§ Aim of the exercise: List the entries as a numbered list, from the line with "Botany (31, 391)" up to and including the line with "Über uns (636, 201)", skipping blank lines and omitting the pictures.
★ ★ ★ ★ ★
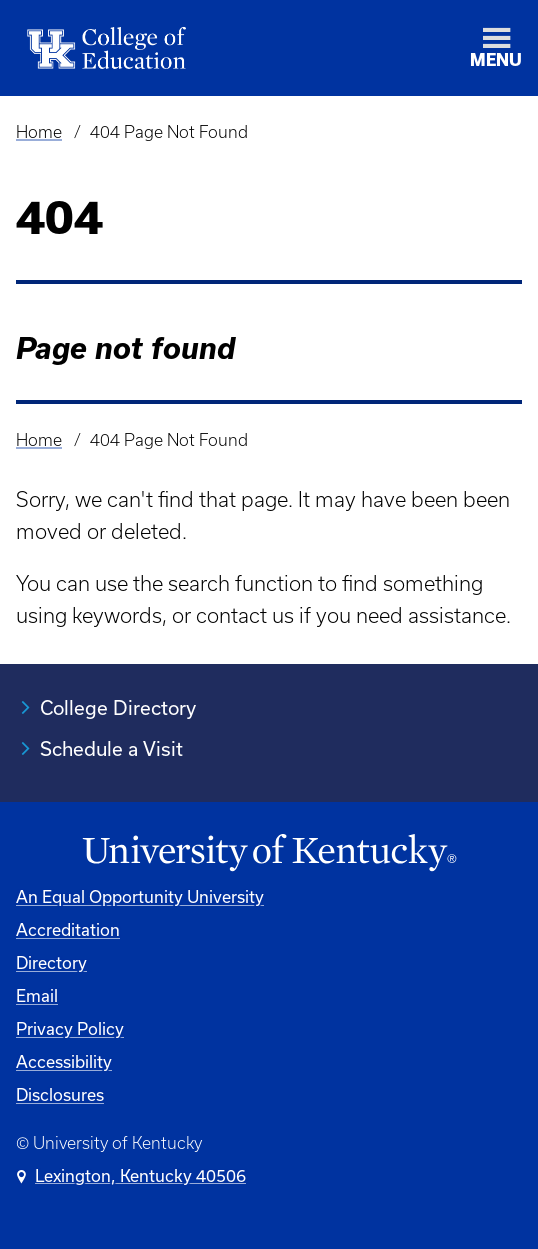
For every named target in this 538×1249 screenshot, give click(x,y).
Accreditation (68, 929)
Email (37, 995)
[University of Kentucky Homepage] (269, 853)
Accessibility (64, 1061)
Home (39, 132)
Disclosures (60, 1094)
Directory (51, 962)
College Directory (118, 707)
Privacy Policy (70, 1028)
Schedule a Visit (111, 748)
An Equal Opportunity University (140, 896)
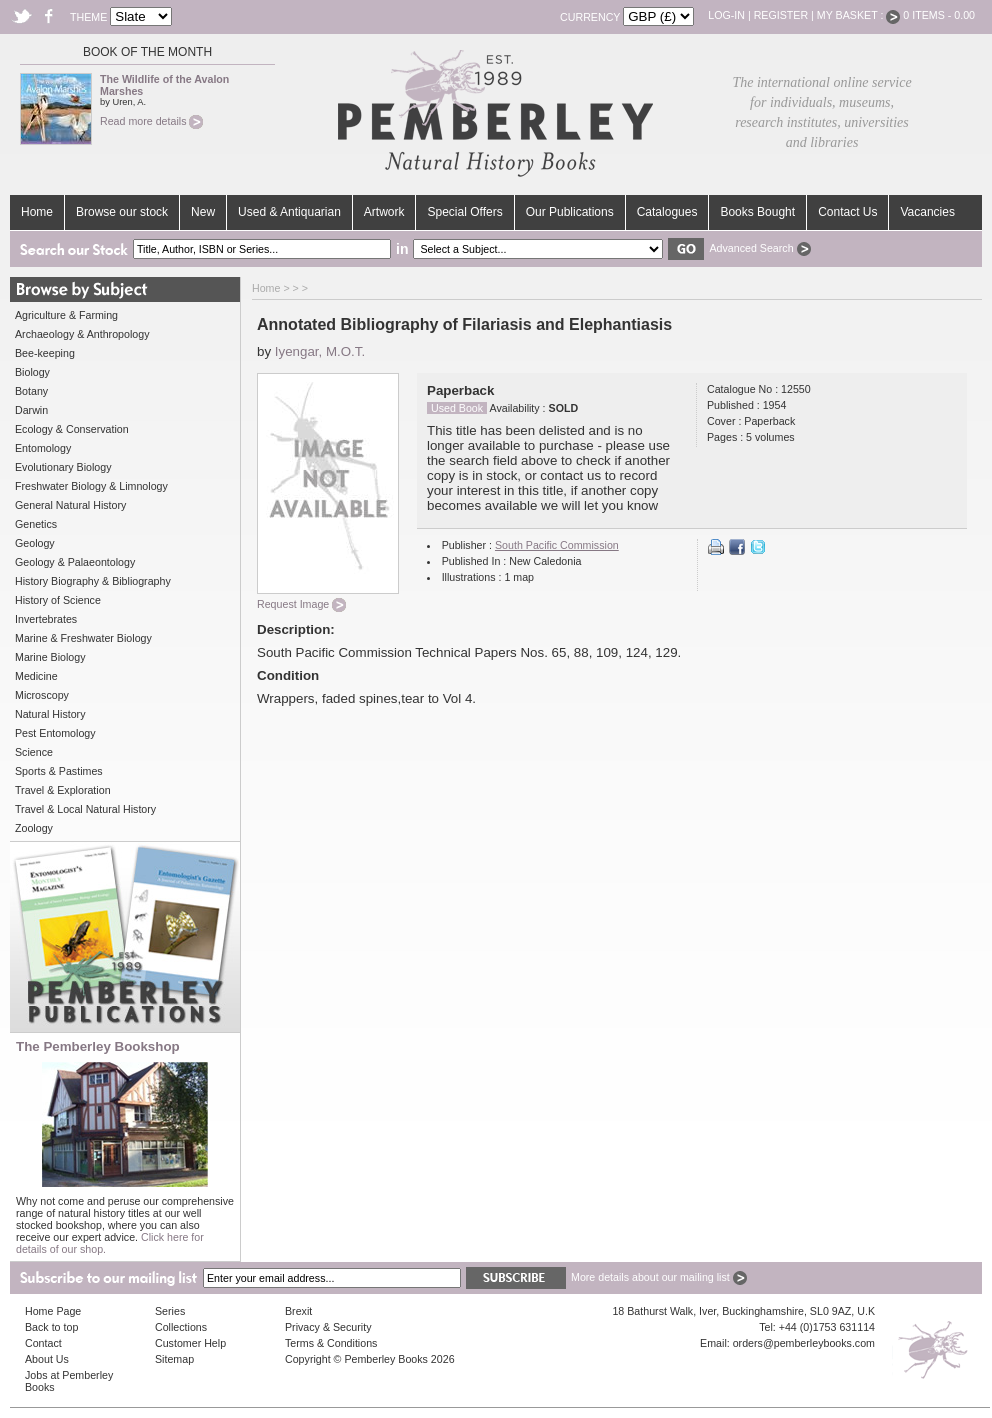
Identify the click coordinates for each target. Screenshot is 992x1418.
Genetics (36, 524)
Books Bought (757, 212)
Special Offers (464, 212)
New (203, 212)
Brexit (298, 1311)
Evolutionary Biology (63, 467)
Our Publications (570, 212)
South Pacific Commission (557, 545)
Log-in (726, 15)
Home (37, 212)
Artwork (384, 212)
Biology (32, 372)
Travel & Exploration (63, 790)
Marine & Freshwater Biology (83, 638)
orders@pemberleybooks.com (804, 1343)
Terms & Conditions (331, 1343)
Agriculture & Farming (66, 315)
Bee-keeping (45, 353)
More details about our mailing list (659, 1277)
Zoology (34, 828)
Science (34, 752)
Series (170, 1311)
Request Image (301, 604)
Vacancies (927, 212)
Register (781, 15)
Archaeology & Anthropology (82, 334)
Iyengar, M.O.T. (320, 351)
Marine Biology (50, 657)
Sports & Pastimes (59, 771)
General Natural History (70, 505)
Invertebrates (46, 619)
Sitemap (174, 1359)
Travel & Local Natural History (85, 809)
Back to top (51, 1327)
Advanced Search (759, 248)
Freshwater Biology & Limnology (91, 486)
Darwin (31, 410)
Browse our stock (122, 212)
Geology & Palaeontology (75, 562)
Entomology (43, 448)
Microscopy (42, 695)
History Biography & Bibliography (93, 581)
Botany (31, 391)
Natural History (50, 714)
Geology (35, 543)
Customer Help (190, 1343)
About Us (47, 1359)
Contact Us (847, 212)
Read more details (151, 121)
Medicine (36, 676)
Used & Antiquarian (289, 212)
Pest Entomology (55, 733)
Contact (43, 1343)
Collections (181, 1327)
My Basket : (859, 15)
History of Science (58, 600)
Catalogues (667, 212)
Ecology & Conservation (72, 429)
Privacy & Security (328, 1327)
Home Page (53, 1311)
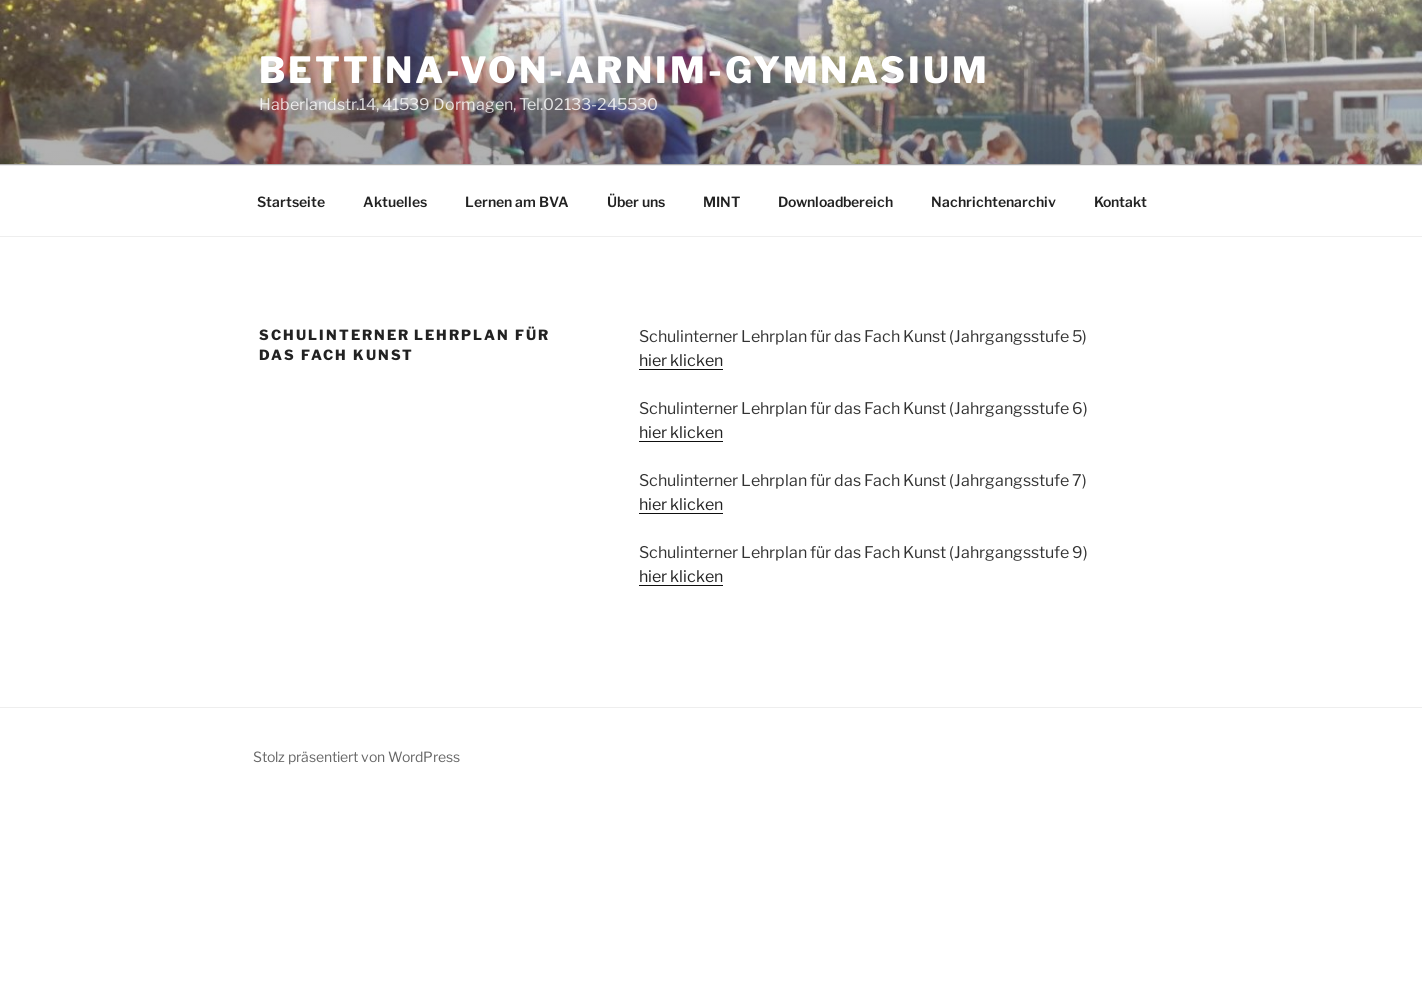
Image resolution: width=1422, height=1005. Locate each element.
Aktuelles (395, 201)
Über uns (636, 201)
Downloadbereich (835, 201)
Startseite (291, 201)
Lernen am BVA (517, 201)
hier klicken (681, 360)
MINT (721, 201)
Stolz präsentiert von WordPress (356, 756)
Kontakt (1120, 201)
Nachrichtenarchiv (993, 201)
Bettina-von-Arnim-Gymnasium (624, 70)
★ ★ ★ ★ ★
§ Exercise result:
1. Botany (31, 391)
2. Natural History (50, 714)
3. Geology (35, 543)
4. Customer Help (190, 1343)
5. About Us (47, 1359)
6. Contact Us (847, 212)
7. Read more details (151, 121)
8. Medicine (36, 676)
9. Used & Antiquarian (289, 212)
10. Pest Entomology (55, 733)
11. Contact (43, 1343)
12. Collections (181, 1327)
13. My Basket : (859, 15)
14. History of Science (58, 600)
15. Catalogues (667, 212)
16. Ecology & Conservation (72, 429)
17. Privacy & Security (328, 1327)
18. Home Page (53, 1311)
19. Image resolution: width=1422, height=1005. Locate each element.
20. Aktuelles (395, 201)
21. Über uns (636, 201)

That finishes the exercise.